__TASK DETAILS__
Could you restate exactly the lines that begin at the line with "Where should I click to: Click the edit" and end at the final line of the data?

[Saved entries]
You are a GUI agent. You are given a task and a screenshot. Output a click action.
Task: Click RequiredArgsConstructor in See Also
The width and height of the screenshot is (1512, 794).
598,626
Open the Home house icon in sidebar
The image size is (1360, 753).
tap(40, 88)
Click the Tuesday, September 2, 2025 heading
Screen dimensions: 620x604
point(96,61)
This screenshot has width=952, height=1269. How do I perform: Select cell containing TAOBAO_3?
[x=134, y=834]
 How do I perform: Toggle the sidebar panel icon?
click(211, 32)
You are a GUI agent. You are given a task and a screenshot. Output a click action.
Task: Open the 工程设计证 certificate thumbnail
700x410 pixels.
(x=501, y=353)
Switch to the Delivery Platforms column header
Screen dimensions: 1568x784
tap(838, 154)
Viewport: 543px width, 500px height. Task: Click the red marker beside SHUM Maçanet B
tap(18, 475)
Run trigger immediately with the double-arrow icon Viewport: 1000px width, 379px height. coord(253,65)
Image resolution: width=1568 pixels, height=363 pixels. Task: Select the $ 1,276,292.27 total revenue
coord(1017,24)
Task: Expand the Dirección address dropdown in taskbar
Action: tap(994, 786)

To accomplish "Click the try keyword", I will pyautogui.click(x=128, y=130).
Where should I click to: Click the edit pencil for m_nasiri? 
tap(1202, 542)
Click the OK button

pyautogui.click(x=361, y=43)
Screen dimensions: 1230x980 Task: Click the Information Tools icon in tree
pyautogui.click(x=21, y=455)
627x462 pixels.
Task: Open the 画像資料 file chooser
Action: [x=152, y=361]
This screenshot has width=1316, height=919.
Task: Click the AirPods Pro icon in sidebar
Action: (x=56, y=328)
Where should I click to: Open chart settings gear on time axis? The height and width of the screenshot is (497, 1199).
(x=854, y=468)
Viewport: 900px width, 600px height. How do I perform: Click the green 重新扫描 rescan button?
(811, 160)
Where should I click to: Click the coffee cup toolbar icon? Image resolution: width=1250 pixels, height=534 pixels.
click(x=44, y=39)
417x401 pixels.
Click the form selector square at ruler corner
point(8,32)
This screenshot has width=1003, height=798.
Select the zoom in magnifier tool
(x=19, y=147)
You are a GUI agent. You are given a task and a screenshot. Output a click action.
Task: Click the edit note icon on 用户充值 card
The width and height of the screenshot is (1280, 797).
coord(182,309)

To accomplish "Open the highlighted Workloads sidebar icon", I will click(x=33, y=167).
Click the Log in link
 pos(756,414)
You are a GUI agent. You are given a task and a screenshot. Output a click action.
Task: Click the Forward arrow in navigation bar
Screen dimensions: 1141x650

__ANSWER FOR THE TASK__
Where should I click to: Click the edit pencil for m_nasiri? 
tap(1202, 542)
Click the OK button

pyautogui.click(x=361, y=43)
Screen dimensions: 1230x980 Task: Click the Information Tools icon in tree
pyautogui.click(x=21, y=455)
627x462 pixels.
Task: Open the 画像資料 file chooser
Action: [x=152, y=361]
This screenshot has width=1316, height=919.
Task: Click the AirPods Pro icon in sidebar
Action: (x=56, y=328)
Where should I click to: Open chart settings gear on time axis? The height and width of the screenshot is (497, 1199).
(x=854, y=468)
Viewport: 900px width, 600px height. How do I perform: Click the green 重新扫描 rescan button?
(811, 160)
Where should I click to: Click the coffee cup toolbar icon? Image resolution: width=1250 pixels, height=534 pixels.
click(x=44, y=39)
417x401 pixels.
Click the form selector square at ruler corner
point(8,32)
This screenshot has width=1003, height=798.
Select the zoom in magnifier tool
(x=19, y=147)
You are a GUI agent. You are given a task and a screenshot. Output a click action.
Task: Click the edit note icon on 用户充值 card
The width and height of the screenshot is (1280, 797).
coord(182,309)

To accomplish "Open the highlighted Workloads sidebar icon", I will click(x=33, y=167).
Click the Log in link
 pos(756,414)
You are a GUI agent. You are given a task and a screenshot. Output a click action.
Task: Click the Forward arrow in navigation bar
Screen dimensions: 1141x650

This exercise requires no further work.